Migrating applications across platforms

We often require to migrate applications from one platform (OS/hardware) to an other platform - either as part of a portfolio rationalization program or because the current platform is reaching its EOL. For e.g. migrating Java apps from Solaris/SPARC to Linux/IBM Power, etc.
During such migrations, it is essential to have a well documented plan covering all the aspects, so that we do not miss anything. Listed below is a brief set of points that must be included in the brainstorming discussions during the planning phase.
  1. Migration of the Runtime environment: For e.g. miration of the Java runtime from Solaris to Linux. There are many JRE's available on Linux and we need to select the appropriate one.

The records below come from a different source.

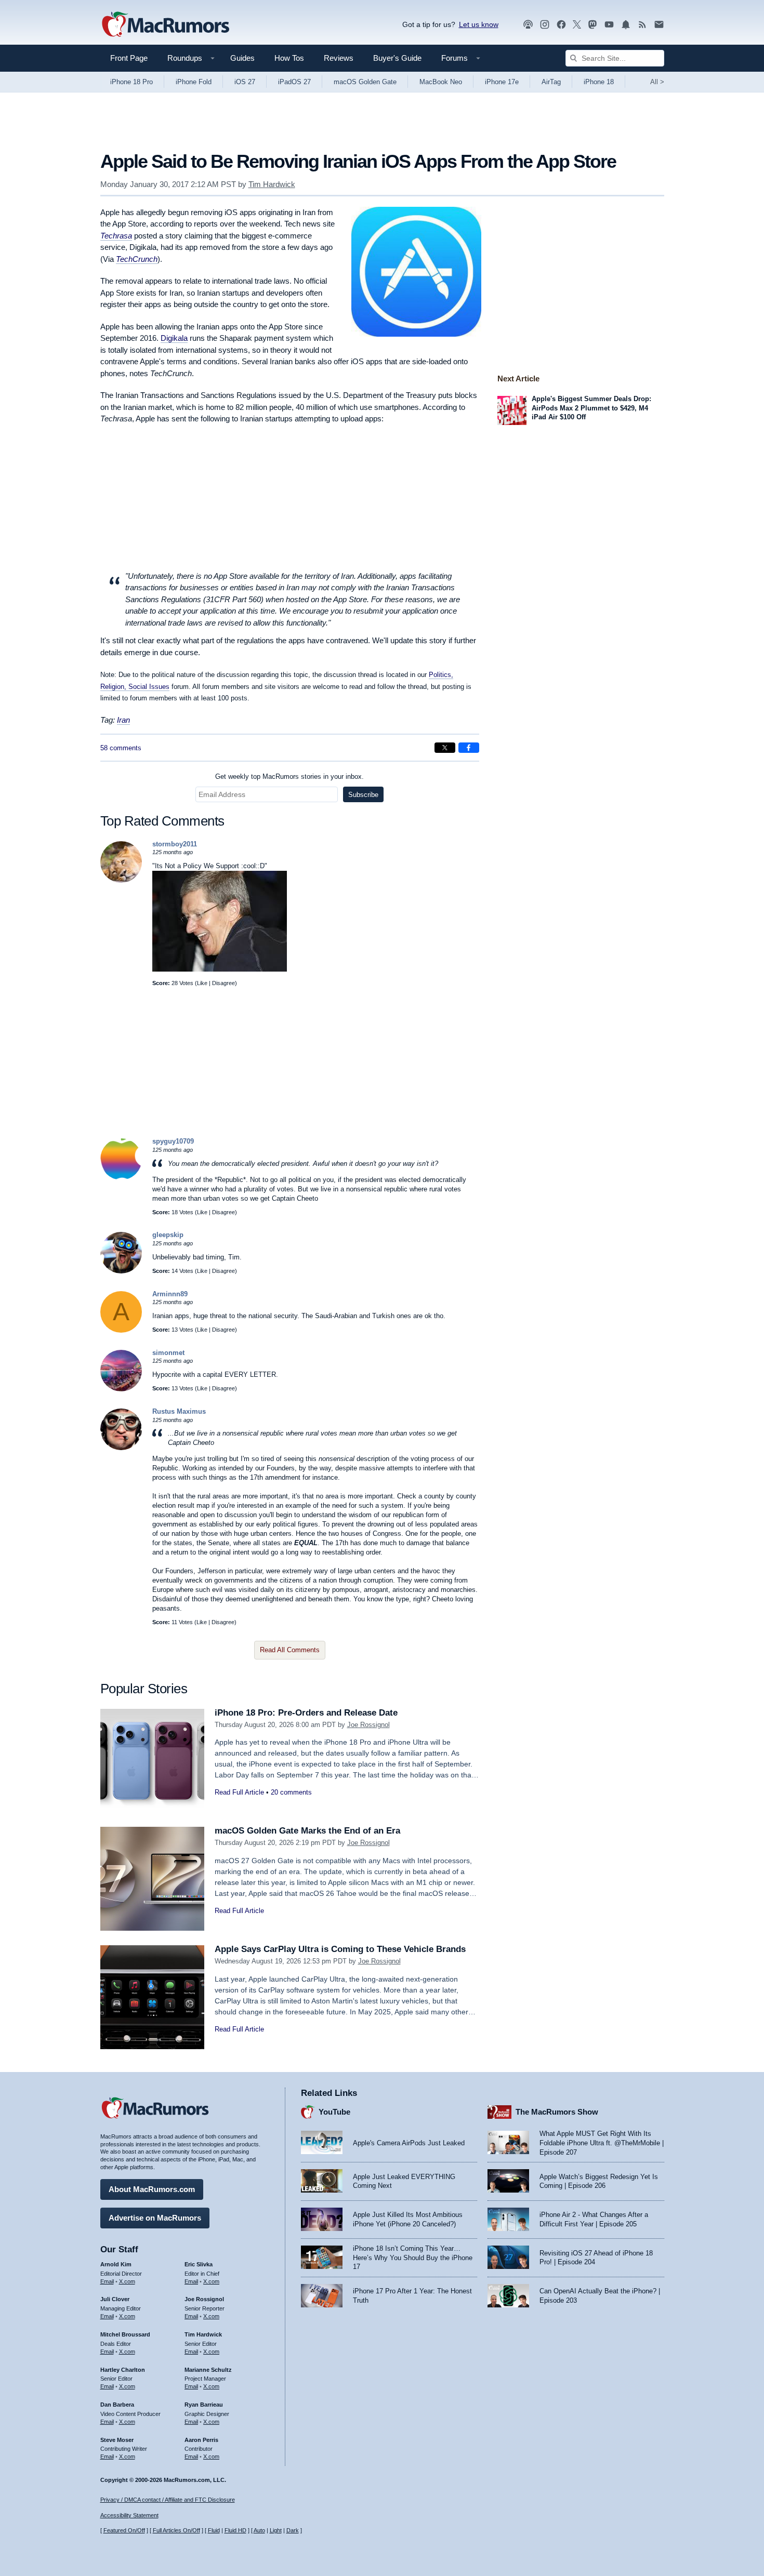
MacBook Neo (440, 82)
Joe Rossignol (368, 1725)
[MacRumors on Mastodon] (592, 24)
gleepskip (167, 1235)
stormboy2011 (174, 844)
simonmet (168, 1353)
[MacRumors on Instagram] (544, 24)
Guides (242, 58)
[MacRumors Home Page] (165, 25)
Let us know (478, 24)
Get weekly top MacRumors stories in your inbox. (289, 776)
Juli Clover (114, 2299)
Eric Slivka (199, 2264)
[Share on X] (444, 747)
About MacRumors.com (152, 2189)
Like (202, 983)
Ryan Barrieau (204, 2404)
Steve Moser (117, 2440)
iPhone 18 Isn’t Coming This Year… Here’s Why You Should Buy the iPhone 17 (412, 2257)
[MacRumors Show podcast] (528, 24)
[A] (121, 1330)
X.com (127, 2281)
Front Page (129, 58)
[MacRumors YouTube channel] (609, 24)
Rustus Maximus (179, 1411)
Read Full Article (239, 1792)
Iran (123, 719)
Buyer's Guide (397, 58)
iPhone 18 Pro (131, 82)
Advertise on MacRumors (155, 2217)
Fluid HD (235, 2530)
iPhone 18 (599, 82)
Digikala (174, 338)
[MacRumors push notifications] (626, 24)
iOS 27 (244, 82)
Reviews (338, 58)
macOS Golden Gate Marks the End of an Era (307, 1831)
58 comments (120, 748)
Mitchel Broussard (125, 2334)
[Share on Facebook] (468, 747)
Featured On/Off (124, 2530)
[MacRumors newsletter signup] (659, 24)
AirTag (551, 82)
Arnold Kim (115, 2264)
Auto (259, 2530)
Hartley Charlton (122, 2370)
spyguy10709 (173, 1141)
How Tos (289, 58)
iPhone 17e (502, 82)
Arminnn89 (170, 1294)
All (657, 82)
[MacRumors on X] (577, 24)
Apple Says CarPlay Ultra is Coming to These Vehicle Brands (340, 1949)
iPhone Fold (194, 82)
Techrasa (116, 235)
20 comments (291, 1792)
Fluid (214, 2530)
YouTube (334, 2111)
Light (276, 2530)
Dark (292, 2530)
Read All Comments (290, 1650)
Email (107, 2281)
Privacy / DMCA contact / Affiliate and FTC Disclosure (167, 2500)
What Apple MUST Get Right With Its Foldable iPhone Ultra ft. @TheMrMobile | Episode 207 (601, 2143)
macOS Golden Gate (365, 82)
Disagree (223, 983)
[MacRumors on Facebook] (561, 24)
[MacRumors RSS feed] (642, 24)
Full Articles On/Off (176, 2530)
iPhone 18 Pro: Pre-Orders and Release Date (306, 1713)
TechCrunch (136, 259)
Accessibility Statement (129, 2515)
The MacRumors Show (557, 2111)
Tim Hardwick (271, 184)
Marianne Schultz (208, 2370)
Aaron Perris (201, 2440)
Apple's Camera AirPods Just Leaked (409, 2143)
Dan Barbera (117, 2404)
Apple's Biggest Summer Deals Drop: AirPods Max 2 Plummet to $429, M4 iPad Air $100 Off (591, 408)
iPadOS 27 (294, 82)
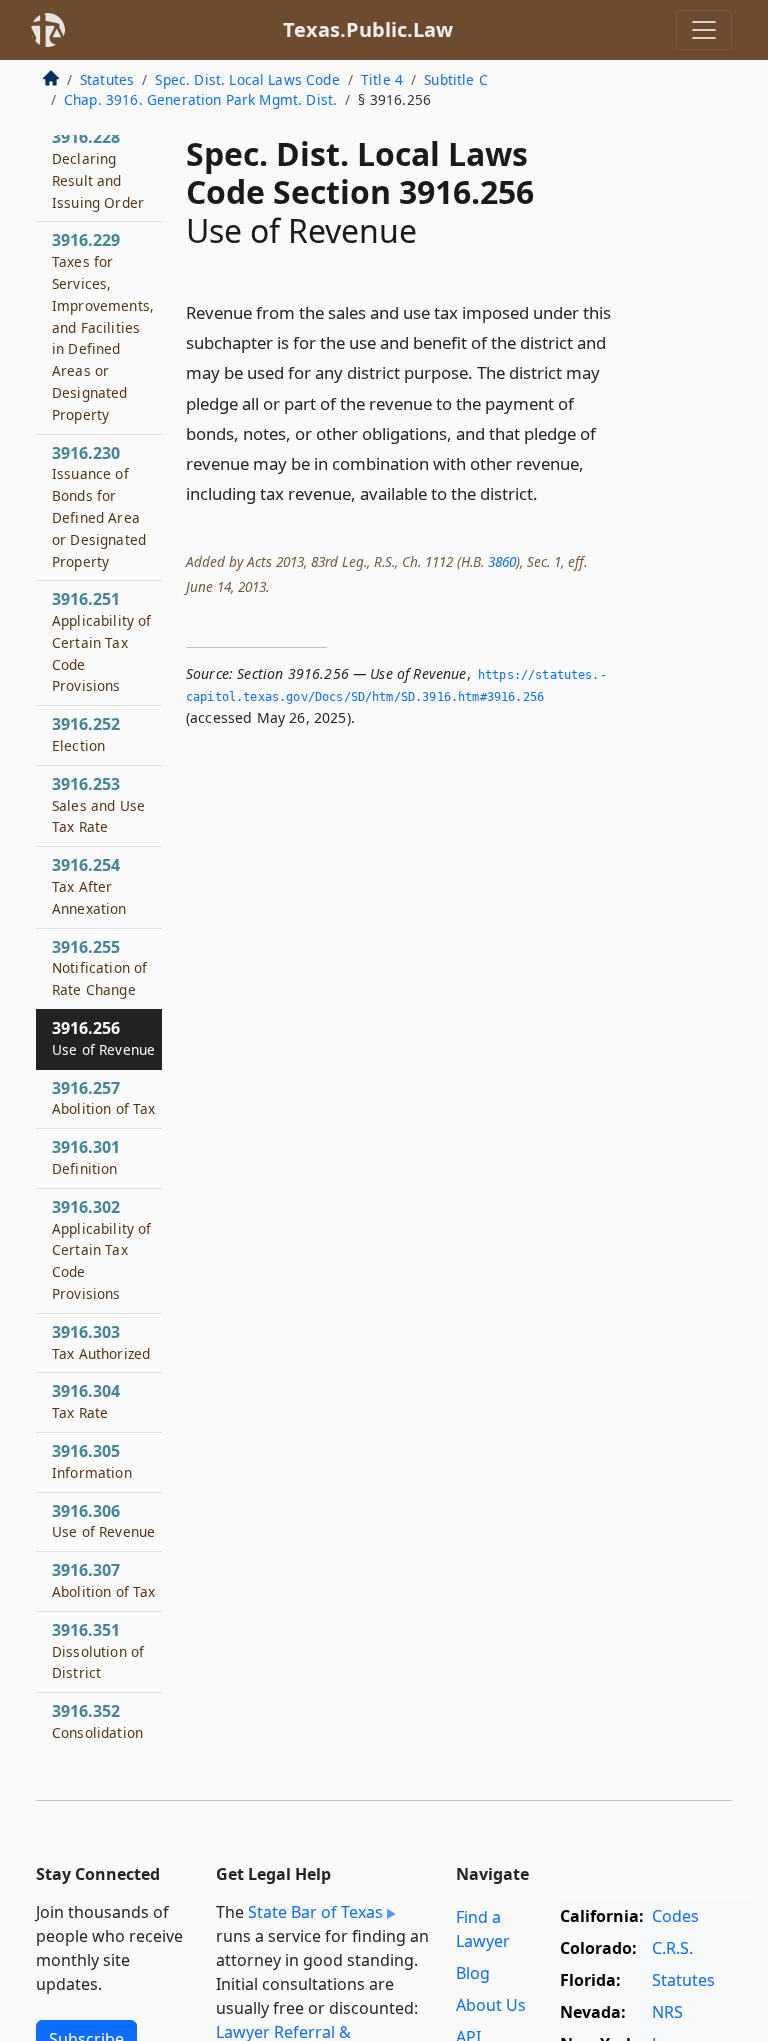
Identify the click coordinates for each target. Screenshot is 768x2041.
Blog (473, 1973)
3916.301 (86, 1157)
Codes (675, 1916)
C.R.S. (672, 1948)
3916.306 (103, 1521)
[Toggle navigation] (704, 30)
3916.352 (97, 1721)
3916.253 (98, 805)
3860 (502, 561)
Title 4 (382, 79)
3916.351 (98, 1651)
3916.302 (102, 1249)
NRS (667, 2012)
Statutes (107, 79)
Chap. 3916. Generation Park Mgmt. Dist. (200, 99)
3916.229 (103, 326)
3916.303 (101, 1342)
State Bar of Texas (315, 1912)
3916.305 (92, 1461)
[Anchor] (549, 492)
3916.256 (103, 1038)
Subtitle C (456, 79)
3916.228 (98, 168)
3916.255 (99, 968)
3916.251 (102, 641)
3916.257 (104, 1098)
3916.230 (99, 506)
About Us (491, 2005)
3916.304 (86, 1401)
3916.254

  2. Migration of the Application Infrastructure: The application may require a webserver, application server, a Message queue, etc. These infrastructure components would need to be ported to the target platform or other alternatives selected.
  3. Migration of application code: Does the code need to be recompiled/linked on the target platform? Was the application using any platform specific API for performance?
  4. Migration of application configuration: What configuration needs to change on the target platform? e.g. file paths, endian-ness, max-memory settings, thread pool settings, etc.
  5. Migration of development environment: Would it be required to migrate the development environment? Will the same IDE work? IDE-Runtime integration issues, etc.
  6. Migration of Build and Deployment process: Need to change build scripts - ANT, Maven, Shell scripts, etc.

Also it makes sense to leverage the expertise of the target platform vendor during the migration exercise. For e.g. IBM, HP, SUN, RedHat, Novell, etc. all have guidelines, recommendations and migration kits for migrating from a target platform to their platform.